The album opens with “Femen”, a number whose greatest influence is simultaneously Clams Casino and the Soundcloud aesthetic that producers have been cultivating this decade. A lone ghostly vocal sample is looped and warped as trap hi-hats and a bass that pops in on occasion, providing an uplifting start for a band whose most notable songs have usually veered towards the destructive. This feeling doesn’t last long as the next song, “Fleece”, marks the first appearance of Frances on the album. She sings a single line over paranoid synths that, production-wise, harkens back to the first installment of Crystal Castles, but her vocals are notably less aggressive than Glass’. Instead, Kath works well with the new vocalist, molding the production to fit her style.
This is most pronounced on “Sadist”, a title that, for long-time Crystal Castles fans, would signal hope that it’d be yet another noisy masterpiece. The song moves away from what its title would suggest, focusing on a slow meshing of synths as Frances’ vocals fold themselves into the instrumentation. It’s one of the prettier compositions Kath has made, and at just under two-and-a-half minutes, it never overstays it welcome.
Amnesty (I)’s first half is strong, but the tricks seem to stop coming on the second half. It becomes a more-of-the-same experience, and while none of the songs are objectively bad, they simply act as a continuation of the sound developed on the first half. Save for closer “Their Kindness Is Charade”, which puts Frances front and center for nearly the whole song, this latter part of the album lacks the adrenaline-inducing moments that made Crystal Castles such a sought-after band and live show in the first place.
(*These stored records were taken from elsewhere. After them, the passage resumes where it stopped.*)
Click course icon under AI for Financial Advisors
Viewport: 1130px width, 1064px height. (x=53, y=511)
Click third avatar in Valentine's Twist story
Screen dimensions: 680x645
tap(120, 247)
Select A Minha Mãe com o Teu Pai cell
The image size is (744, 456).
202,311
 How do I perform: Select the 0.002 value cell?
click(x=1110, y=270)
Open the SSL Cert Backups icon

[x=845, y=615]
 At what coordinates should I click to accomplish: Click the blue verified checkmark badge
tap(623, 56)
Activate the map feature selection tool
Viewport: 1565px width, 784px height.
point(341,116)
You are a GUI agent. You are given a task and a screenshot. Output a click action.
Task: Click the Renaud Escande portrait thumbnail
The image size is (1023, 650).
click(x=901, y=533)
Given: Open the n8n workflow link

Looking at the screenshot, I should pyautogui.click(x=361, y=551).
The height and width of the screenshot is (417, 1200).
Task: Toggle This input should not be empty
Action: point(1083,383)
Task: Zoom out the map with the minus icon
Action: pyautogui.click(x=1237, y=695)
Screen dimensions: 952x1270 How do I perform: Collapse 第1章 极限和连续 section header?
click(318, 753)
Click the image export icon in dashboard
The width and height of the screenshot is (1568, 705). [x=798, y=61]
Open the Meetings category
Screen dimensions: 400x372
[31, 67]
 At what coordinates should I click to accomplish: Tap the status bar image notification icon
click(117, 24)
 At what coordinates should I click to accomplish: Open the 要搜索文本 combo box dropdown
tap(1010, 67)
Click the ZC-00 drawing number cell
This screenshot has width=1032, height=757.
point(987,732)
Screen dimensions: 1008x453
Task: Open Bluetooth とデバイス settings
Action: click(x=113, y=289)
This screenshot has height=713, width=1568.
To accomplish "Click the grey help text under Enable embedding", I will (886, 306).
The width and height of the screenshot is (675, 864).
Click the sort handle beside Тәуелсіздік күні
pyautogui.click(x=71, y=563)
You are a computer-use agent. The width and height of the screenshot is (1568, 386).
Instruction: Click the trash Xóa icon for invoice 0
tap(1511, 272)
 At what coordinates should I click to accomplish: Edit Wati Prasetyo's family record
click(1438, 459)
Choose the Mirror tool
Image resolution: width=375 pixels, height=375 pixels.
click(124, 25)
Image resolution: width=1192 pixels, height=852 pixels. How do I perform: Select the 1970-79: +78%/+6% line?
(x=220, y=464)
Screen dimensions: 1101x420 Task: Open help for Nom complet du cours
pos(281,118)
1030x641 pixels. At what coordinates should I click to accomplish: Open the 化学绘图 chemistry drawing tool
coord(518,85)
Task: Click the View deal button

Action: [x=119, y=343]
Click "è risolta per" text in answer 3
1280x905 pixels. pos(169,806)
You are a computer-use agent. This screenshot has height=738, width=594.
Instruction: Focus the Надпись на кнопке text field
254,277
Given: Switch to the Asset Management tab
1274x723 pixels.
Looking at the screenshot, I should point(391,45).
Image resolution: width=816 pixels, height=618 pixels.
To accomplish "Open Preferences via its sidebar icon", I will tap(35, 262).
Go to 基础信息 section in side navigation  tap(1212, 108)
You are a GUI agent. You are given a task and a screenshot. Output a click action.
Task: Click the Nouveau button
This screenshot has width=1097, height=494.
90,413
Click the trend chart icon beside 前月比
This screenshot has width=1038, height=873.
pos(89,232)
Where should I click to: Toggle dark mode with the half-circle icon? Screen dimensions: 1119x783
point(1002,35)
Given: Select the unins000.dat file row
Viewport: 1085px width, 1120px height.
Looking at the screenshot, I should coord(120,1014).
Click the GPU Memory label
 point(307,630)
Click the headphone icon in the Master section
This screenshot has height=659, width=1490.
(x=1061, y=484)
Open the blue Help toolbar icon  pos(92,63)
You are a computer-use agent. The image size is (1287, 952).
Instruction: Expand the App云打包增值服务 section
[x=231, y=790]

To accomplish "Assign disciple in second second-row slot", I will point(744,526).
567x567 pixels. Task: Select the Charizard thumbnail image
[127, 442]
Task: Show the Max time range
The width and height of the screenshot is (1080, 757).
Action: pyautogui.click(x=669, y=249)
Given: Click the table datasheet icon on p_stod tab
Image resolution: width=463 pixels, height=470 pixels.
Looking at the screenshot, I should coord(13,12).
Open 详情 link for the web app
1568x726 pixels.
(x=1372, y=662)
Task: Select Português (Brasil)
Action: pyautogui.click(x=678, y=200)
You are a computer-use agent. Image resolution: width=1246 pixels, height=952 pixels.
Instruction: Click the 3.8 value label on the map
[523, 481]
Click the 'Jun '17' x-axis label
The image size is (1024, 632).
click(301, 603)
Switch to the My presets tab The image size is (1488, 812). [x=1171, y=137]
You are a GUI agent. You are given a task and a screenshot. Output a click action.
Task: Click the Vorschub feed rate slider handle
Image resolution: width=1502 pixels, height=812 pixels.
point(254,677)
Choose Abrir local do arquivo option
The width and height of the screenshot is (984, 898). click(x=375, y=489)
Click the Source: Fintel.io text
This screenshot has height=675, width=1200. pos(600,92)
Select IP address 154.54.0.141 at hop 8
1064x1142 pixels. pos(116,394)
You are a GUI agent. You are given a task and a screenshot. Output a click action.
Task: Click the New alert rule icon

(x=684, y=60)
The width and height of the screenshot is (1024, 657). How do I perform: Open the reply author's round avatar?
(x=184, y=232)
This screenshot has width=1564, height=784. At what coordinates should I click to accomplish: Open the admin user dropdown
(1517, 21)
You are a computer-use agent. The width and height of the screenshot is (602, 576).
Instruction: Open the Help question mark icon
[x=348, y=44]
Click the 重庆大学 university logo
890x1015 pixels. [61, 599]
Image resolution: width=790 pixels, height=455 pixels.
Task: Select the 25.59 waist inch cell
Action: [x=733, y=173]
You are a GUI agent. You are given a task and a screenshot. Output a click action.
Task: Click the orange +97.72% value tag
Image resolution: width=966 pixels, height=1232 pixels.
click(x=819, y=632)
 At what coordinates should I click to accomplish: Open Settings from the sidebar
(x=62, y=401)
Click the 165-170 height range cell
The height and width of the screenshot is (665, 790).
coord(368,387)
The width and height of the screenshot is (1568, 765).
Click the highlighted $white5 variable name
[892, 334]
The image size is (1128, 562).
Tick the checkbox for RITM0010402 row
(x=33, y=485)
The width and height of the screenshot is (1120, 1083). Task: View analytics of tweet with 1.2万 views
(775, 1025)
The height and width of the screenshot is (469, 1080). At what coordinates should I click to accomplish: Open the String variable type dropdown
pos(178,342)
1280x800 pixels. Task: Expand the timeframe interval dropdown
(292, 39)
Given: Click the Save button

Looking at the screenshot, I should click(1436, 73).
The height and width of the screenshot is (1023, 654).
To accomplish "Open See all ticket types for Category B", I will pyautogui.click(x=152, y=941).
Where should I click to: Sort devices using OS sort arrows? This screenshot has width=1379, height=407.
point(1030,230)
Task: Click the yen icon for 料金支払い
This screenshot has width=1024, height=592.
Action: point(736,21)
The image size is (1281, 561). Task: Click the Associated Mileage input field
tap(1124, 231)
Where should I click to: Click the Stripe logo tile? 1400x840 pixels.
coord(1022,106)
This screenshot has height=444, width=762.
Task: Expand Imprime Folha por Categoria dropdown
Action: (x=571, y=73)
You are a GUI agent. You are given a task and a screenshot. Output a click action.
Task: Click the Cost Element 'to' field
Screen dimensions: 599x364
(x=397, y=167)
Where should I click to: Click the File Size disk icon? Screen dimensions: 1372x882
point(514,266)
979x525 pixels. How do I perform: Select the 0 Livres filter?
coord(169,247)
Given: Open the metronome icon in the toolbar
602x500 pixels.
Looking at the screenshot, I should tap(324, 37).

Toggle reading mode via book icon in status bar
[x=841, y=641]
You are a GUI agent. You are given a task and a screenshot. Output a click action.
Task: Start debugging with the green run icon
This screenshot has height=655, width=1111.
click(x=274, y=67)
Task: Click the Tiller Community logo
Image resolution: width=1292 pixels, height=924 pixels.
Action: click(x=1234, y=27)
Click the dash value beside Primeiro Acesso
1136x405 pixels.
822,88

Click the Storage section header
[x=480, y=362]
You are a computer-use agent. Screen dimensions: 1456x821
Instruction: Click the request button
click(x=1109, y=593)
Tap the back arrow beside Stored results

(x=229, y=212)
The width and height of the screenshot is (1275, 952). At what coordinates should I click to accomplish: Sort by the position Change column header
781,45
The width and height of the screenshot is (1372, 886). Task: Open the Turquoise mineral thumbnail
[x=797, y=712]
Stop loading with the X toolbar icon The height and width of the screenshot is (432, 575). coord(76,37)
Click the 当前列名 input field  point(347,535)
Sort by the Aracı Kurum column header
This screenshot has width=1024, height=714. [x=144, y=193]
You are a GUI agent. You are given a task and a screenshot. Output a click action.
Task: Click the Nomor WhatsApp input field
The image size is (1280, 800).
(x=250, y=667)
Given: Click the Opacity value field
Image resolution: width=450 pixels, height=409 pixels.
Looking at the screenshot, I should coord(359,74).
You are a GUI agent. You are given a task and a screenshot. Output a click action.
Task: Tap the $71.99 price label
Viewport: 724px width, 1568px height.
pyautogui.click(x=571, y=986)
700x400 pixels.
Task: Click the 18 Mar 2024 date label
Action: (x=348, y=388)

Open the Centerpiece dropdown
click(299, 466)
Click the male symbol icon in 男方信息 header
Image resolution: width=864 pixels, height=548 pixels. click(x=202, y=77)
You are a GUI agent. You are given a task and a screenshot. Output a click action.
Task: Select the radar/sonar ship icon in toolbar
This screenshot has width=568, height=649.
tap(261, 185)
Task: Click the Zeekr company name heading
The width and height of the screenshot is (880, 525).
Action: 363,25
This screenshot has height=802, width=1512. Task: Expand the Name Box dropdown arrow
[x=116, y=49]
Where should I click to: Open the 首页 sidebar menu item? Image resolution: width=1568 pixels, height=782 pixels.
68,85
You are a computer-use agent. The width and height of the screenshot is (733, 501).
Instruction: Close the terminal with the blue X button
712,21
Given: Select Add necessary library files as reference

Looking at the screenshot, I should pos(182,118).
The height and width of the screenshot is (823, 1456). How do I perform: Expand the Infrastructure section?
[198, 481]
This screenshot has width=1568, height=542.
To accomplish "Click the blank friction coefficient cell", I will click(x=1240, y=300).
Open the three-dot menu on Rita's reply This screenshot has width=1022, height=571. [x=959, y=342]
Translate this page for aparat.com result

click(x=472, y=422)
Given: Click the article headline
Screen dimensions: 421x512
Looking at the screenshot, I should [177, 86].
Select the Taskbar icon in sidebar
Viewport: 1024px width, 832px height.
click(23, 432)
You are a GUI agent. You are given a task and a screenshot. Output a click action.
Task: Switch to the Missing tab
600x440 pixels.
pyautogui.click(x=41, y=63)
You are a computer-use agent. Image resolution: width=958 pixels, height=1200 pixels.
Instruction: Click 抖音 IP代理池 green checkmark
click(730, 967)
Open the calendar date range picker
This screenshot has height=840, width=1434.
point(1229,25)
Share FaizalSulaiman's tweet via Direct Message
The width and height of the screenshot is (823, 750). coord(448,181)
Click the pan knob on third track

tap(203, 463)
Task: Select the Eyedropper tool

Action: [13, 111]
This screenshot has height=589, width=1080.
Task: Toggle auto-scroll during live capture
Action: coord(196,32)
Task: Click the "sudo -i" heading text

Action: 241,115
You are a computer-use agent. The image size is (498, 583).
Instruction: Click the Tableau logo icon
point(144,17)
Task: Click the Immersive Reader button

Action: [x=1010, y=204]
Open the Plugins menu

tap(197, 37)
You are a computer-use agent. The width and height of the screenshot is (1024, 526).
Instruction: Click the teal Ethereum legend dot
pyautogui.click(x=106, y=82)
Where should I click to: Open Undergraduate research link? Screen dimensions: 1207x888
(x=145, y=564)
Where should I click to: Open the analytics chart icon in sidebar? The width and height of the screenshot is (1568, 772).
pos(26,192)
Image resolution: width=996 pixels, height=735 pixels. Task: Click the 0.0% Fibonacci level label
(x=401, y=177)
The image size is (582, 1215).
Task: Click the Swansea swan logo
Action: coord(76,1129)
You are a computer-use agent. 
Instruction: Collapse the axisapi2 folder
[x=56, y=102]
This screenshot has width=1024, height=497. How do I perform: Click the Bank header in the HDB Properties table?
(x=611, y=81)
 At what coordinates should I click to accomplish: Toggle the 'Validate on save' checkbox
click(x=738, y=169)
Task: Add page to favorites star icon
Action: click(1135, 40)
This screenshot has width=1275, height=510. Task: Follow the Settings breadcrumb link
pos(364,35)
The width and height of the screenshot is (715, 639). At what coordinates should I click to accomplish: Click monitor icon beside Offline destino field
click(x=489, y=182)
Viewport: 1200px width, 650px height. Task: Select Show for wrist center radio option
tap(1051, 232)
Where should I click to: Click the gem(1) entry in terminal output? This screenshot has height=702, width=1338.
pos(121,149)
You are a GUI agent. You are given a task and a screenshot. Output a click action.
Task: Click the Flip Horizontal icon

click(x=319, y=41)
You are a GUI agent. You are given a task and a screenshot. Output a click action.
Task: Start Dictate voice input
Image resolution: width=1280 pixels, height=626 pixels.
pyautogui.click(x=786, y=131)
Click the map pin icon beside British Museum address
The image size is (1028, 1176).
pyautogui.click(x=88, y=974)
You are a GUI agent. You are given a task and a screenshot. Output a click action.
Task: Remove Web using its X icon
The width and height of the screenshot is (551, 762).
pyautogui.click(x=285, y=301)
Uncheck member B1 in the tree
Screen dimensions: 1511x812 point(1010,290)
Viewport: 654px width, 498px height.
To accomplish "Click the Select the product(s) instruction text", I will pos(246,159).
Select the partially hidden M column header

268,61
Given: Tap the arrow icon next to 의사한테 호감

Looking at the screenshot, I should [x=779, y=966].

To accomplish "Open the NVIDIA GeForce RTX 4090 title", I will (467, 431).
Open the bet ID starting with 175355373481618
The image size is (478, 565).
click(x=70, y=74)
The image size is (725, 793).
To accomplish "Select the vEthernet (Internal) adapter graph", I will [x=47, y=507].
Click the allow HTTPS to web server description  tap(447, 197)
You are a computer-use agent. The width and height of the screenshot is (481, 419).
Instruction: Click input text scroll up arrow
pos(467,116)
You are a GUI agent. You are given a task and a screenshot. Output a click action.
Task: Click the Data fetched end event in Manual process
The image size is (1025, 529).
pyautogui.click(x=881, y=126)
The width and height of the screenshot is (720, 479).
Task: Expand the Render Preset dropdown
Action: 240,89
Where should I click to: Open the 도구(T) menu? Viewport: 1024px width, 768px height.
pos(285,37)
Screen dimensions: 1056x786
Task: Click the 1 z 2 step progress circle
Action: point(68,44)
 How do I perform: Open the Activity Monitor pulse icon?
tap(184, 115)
All in all, Amnesty (I) is a good album, but not an album that stacks up to the first three that Crystal Castles put out. Obviously things change when the lineup is different, and Kath clearly changed his production style a bit to accommodate what Frances brings to the table. Sometimes it worked, and other times it became monotonous. But it’s clear that the direction that the band is heading is one that moves away from in-your-face noise pop and more towards an experimental synth pop. At its best, this proves a smart move, and elsewhere, it just shows that albums need only be as long as they can remain interesting.